Problem 3
Question
Compute \(x_{n+1}=F\left(x_{n}\right)\) for \(n=1, \cdots 20\) for each of the values of \(x_{0} .\) Stop if \(x_{n}<0\) Either list the values or plot the points \(\left(n, x_{n}\right)\) for \(n=0, \cdots 20\) (or the last such point if for some \(n\) \(\left.x_{n}<0\right),\) and describe the trend of each sequence. a. \(F(x)=0.7 x+0.2\) \(x_{0}=0.5 \quad x_{0}=0.8\) b. \(\quad F(x)=1.1 x-0.05\) \(x_{0}=0.5 \quad x_{0}=0.8\) c. \(\quad F(x)=x^{2}+0.1\) \(x_{0}=0.1 \quad x_{0}=0.2\) \(x_{0}=0.7 \quad x_{0}=0.9\) d. \(F(x)=\sqrt{x}-0.2\) \(x_{0}=0.07 \quad x_{0}=0.08\) \(x_{0}=0.4 \quad x_{0}=0.7\) e. \(F(x)=-0.9 x^{2}+2 x-0.2\) \(x_{0}=0.1 \quad x_{0}=0.2\) \(x_{0}=0.4 \quad x_{0}=0.7\) f. \(F(x)=-0.9 x^{2}+2 x-0.1\) \(x_{0}=0.1 \quad x_{0}=0.2\) \(x_{0}=0.4 \quad x_{0}=0.7\) g. \(\quad F(x)=x^{3}+0.2\) \(x_{0}=0.1 \quad x_{0}=0.5\) \(x_{0}=0.8 \quad x_{0}=0.9\) h. \(F(x)=8 x^{3}-12 x^{2}+6 x-1 / 2 \quad x_{0}=0.1 \quad x_{0}=0.2\) \(x_{0}=0.8 \quad x_{0}=0.9\)
Step-by-Step Solution
VerifiedKey Concepts
Sequence Convergence
One of the key things to observe is whether these numbers get closer and closer to a fixed value as \(n\) increases. This idea of getting closer to a number is what we call convergence. If the numbers continue to jump around or grow without bound, we say the sequence diverges.
Some sequences might stabilize at a particular number. For example, a function like \(F(x) = 0.7x + 0.2\) can lead to convergence, where, after some iterations, the numbers start clustering around a certain value quite tightly. In contrast, non-linear functions like \(F(x) = x^2 + 0.1\) may either converge, stay bounded, or diverge depending on the starting point and the shape of the function's graph.
Mathematical Modeling
In our example, these iterative models first require defining a starting value \(x_0\). With each iteration, we apply the function to the current value to create the next value in the sequence. This process models how certain systems or phenomena evolve with time or through successive stages.

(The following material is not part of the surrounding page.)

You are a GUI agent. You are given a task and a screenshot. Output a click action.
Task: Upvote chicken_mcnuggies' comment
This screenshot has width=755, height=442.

The models capture different behaviors typical in scientific or economical settings, such as growth, decay, oscillation, or stabilization. By observing our sequences, it becomes easier to identify real-world phenomena that exhibit similar behavior, leading to better predictions, optimizations, and decision-making. Such models can offer significant advantages in understanding complex systems by simplifying them into understandable sequences.
Numerical Methods
To apply numerical methods, we often use computational tools and algorithms to perform multiple iterations of a function quickly. This helps determine the trend of sequences without manually calculating each step. For example, running a simple loop in a programming language allows us to calculate \(x_{n+1} = F(x_n)\) for large \(n\) values efficiently.
In practice, numerical methods allow us to handle a range of functions, from simple linear ones to more complex non-linear systems. This is essential because while some functions can be solved with algebraic formulas, others require iterative approximation to estimate their behavior. These numerical approaches are invaluable when dealing with large datasets or simulations where analytical solutions are not feasible.